**What is expected:** All of the data, except its images, should be set down exactly as it appears.

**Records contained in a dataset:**
────────────────────────────────────────

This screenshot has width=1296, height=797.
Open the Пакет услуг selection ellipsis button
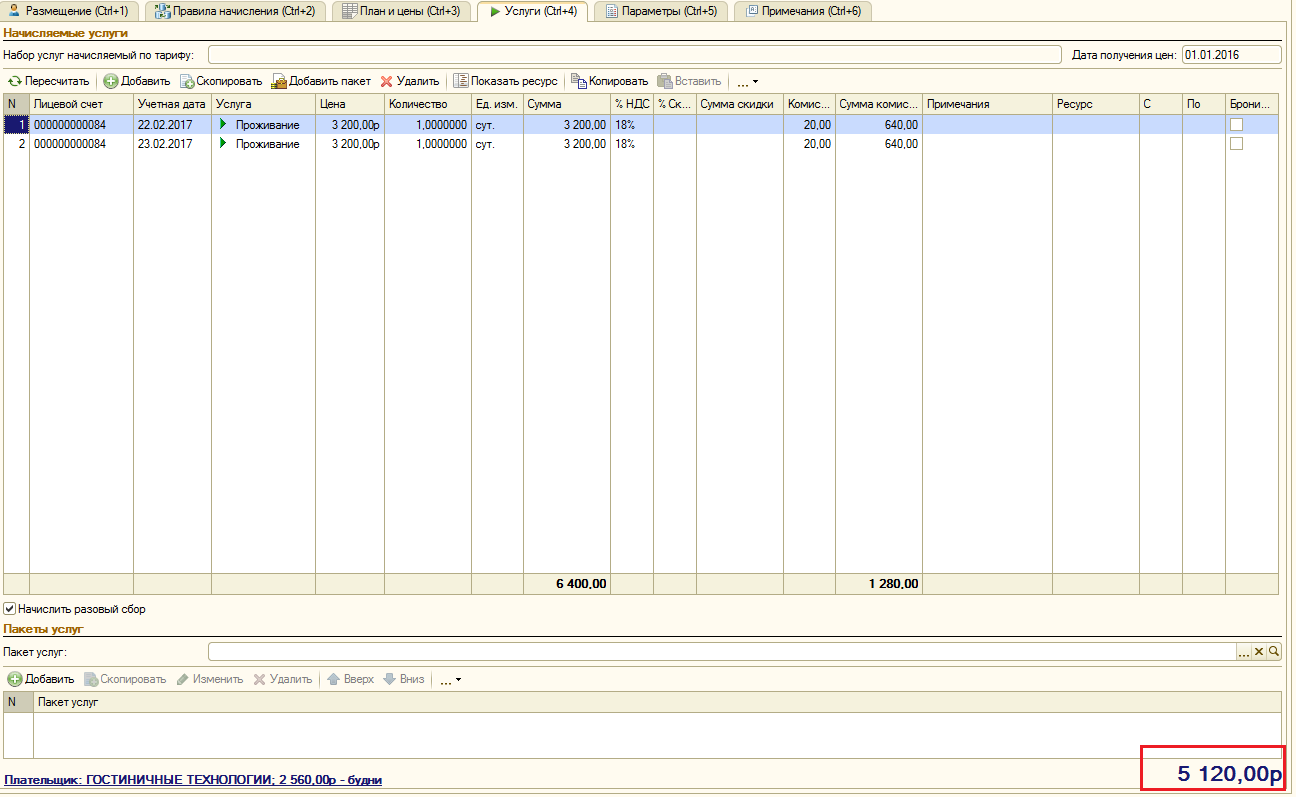pyautogui.click(x=1244, y=652)
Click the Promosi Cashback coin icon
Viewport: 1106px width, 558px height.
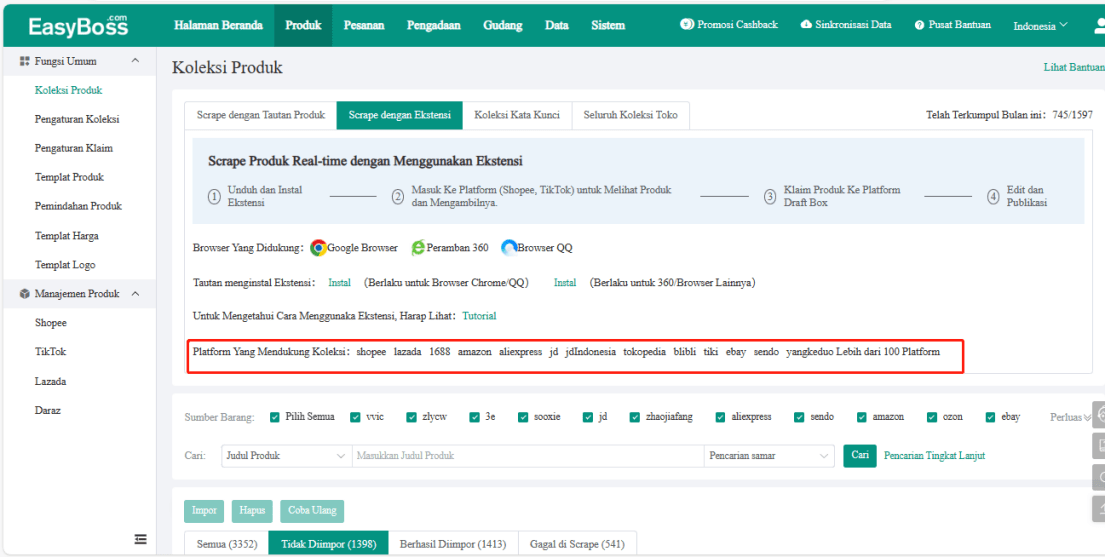pos(687,24)
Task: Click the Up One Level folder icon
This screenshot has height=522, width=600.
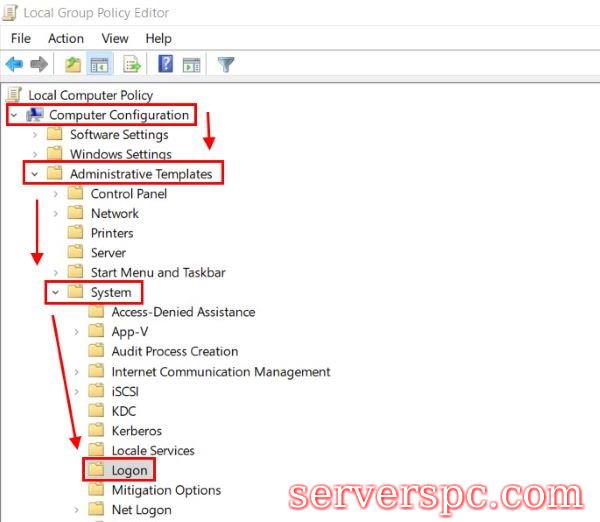Action: pyautogui.click(x=72, y=65)
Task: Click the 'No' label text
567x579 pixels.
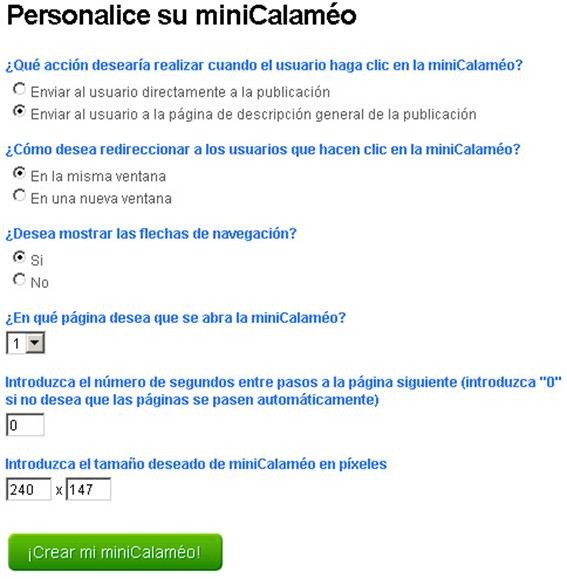Action: tap(39, 282)
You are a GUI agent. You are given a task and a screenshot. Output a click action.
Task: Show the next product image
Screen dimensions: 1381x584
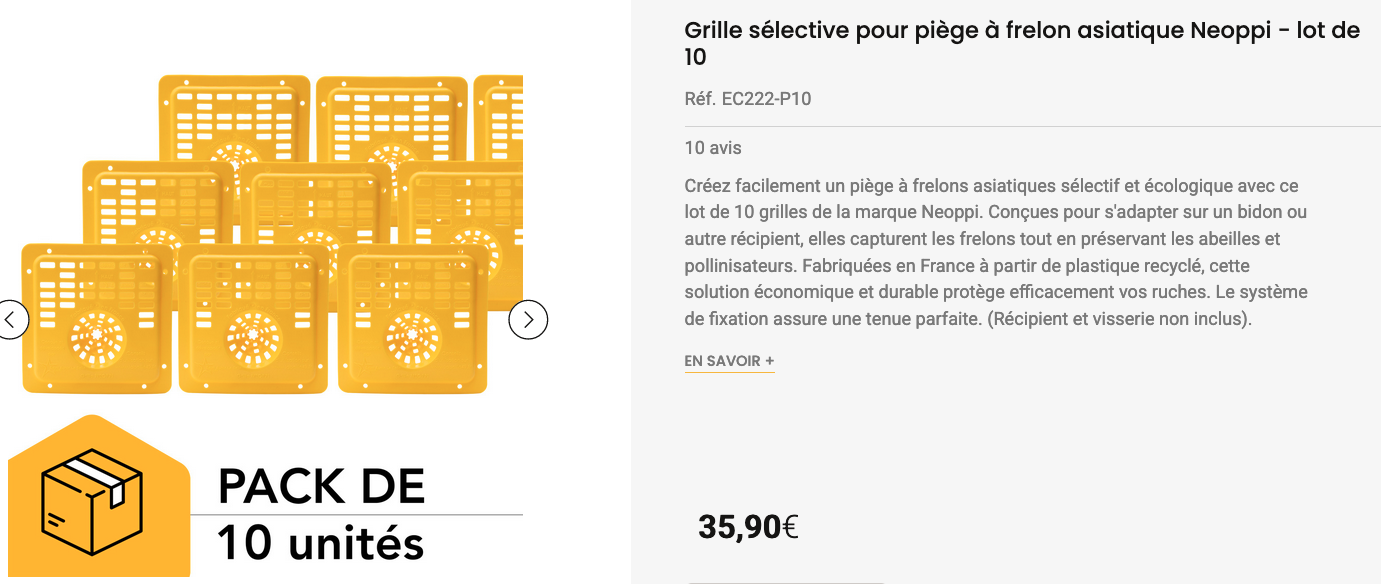(528, 320)
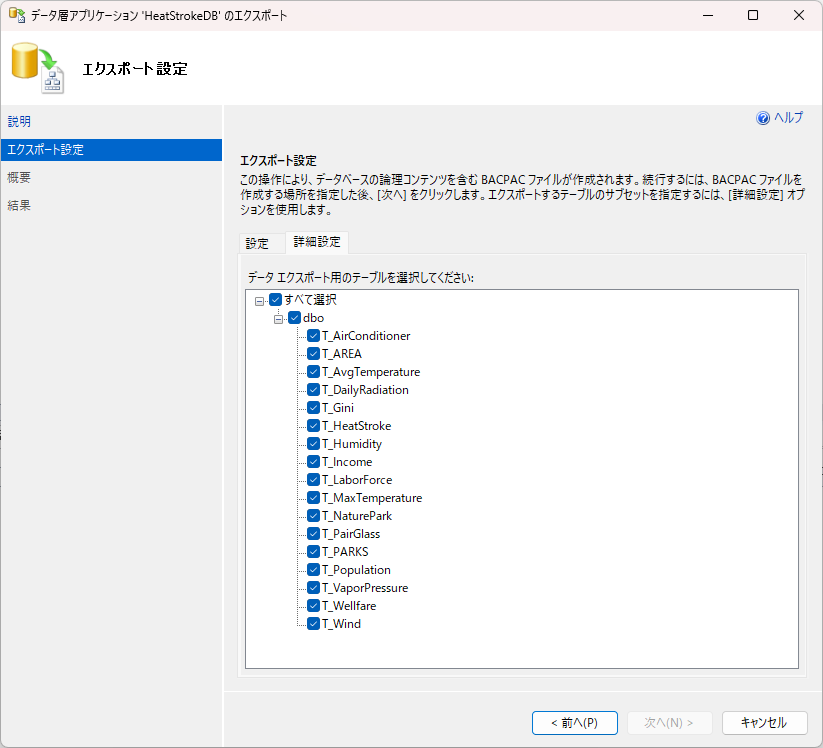Click the title bar application icon
The height and width of the screenshot is (748, 823).
(16, 16)
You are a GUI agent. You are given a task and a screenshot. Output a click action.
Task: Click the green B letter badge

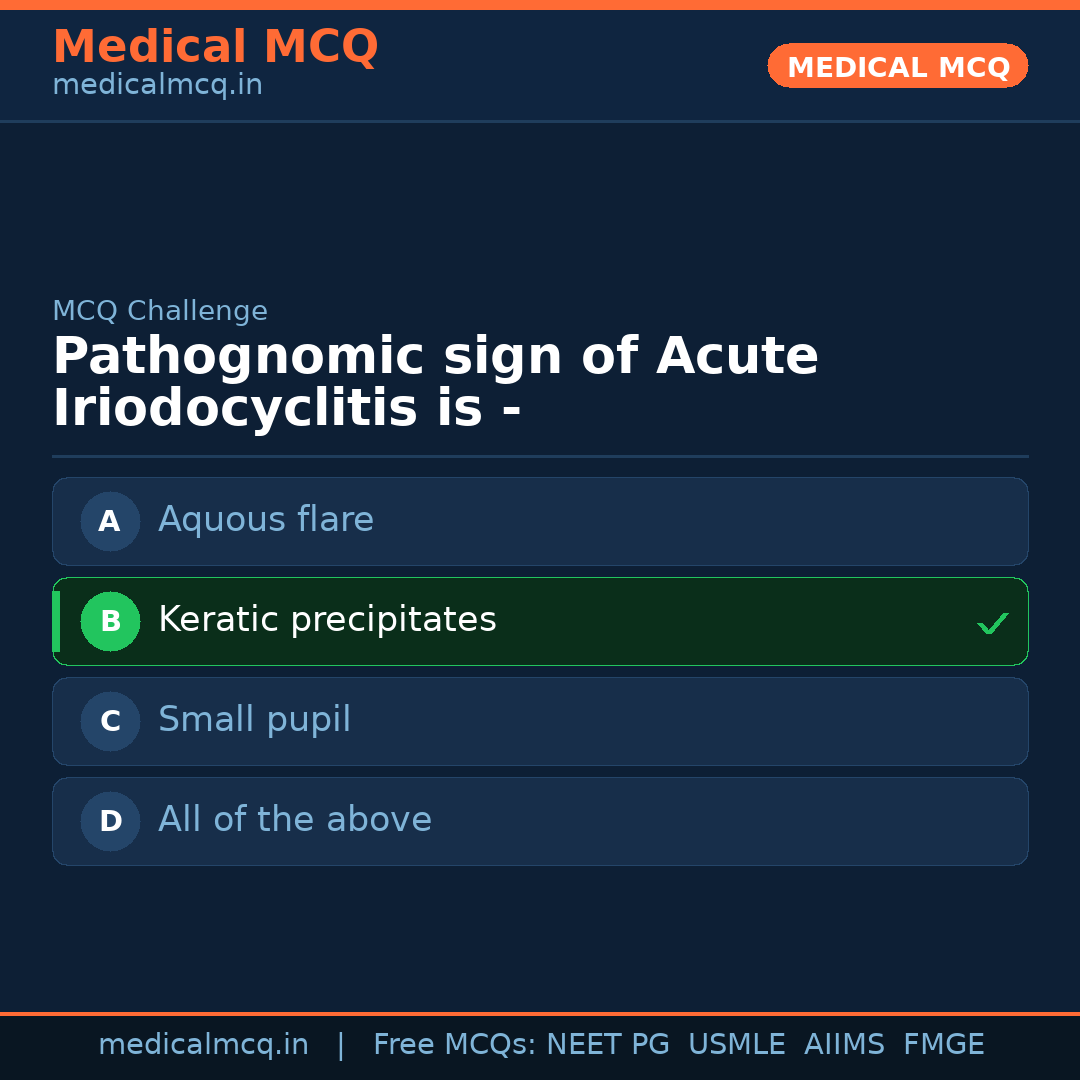coord(110,621)
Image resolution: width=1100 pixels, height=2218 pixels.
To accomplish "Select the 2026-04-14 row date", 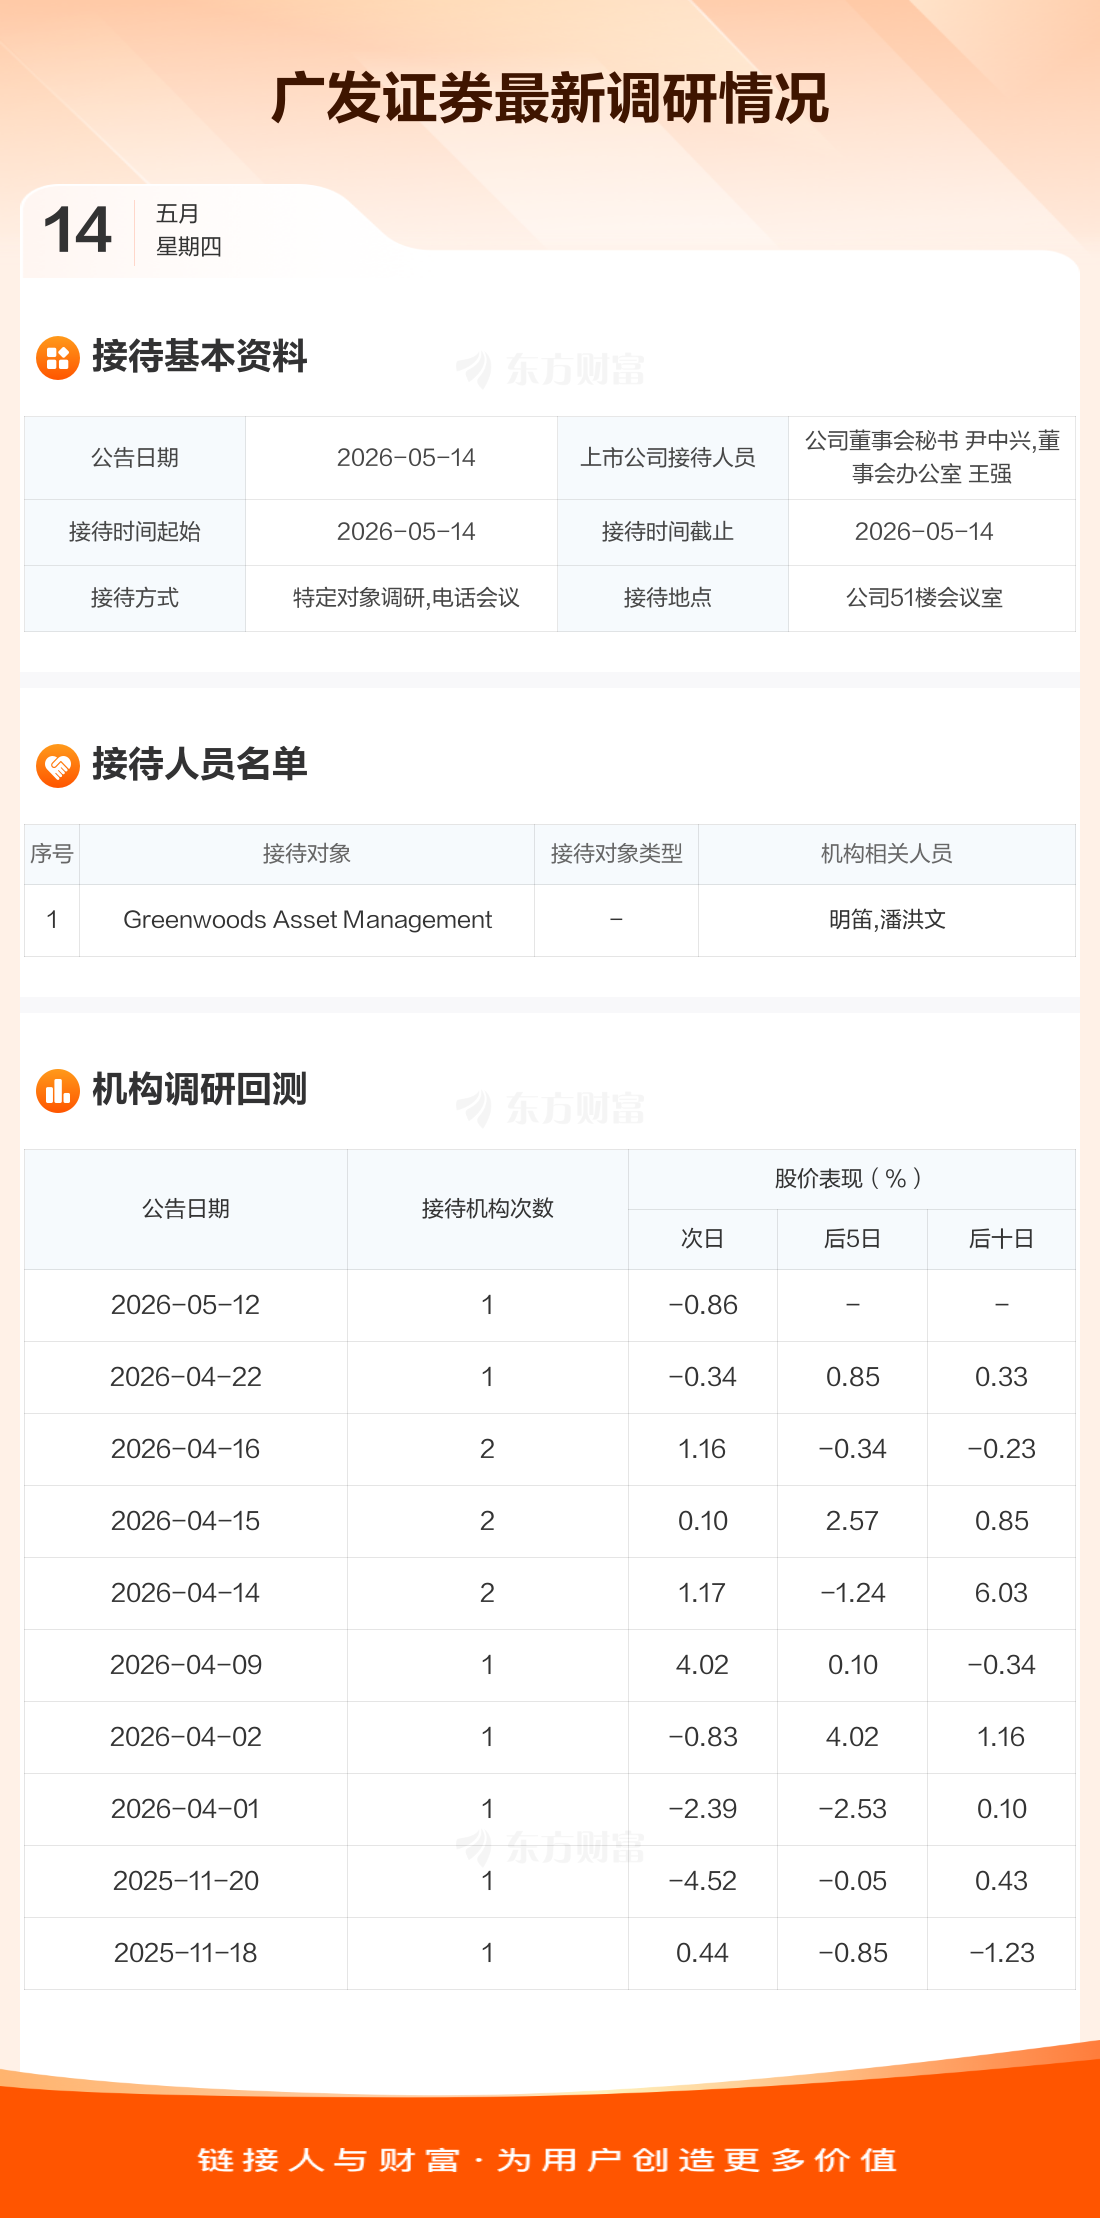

────────────────────────────────────────

**Expected answer:**
This screenshot has width=1296, height=797.
Open the Пакет услуг selection ellipsis button
pyautogui.click(x=1244, y=652)
Click the Promosi Cashback coin icon
Viewport: 1106px width, 558px height.
pos(687,24)
Task: Click the Up One Level folder icon
This screenshot has height=522, width=600.
Action: pyautogui.click(x=72, y=65)
Task: Click the 'No' label text
567x579 pixels.
Action: tap(39, 282)
You are a GUI agent. You are given a task and a screenshot. Output a click action.
Task: Show the next product image
Screen dimensions: 1381x584
(528, 320)
Click the title bar application icon
The height and width of the screenshot is (748, 823).
(16, 16)
You are a GUI agent. You are given a task and a screenshot. Output a click action.
Task: Click the green B letter badge

coord(110,621)
Image resolution: width=1100 pixels, height=2218 pixels.
To accomplish "Select the 2026-04-14 row date", 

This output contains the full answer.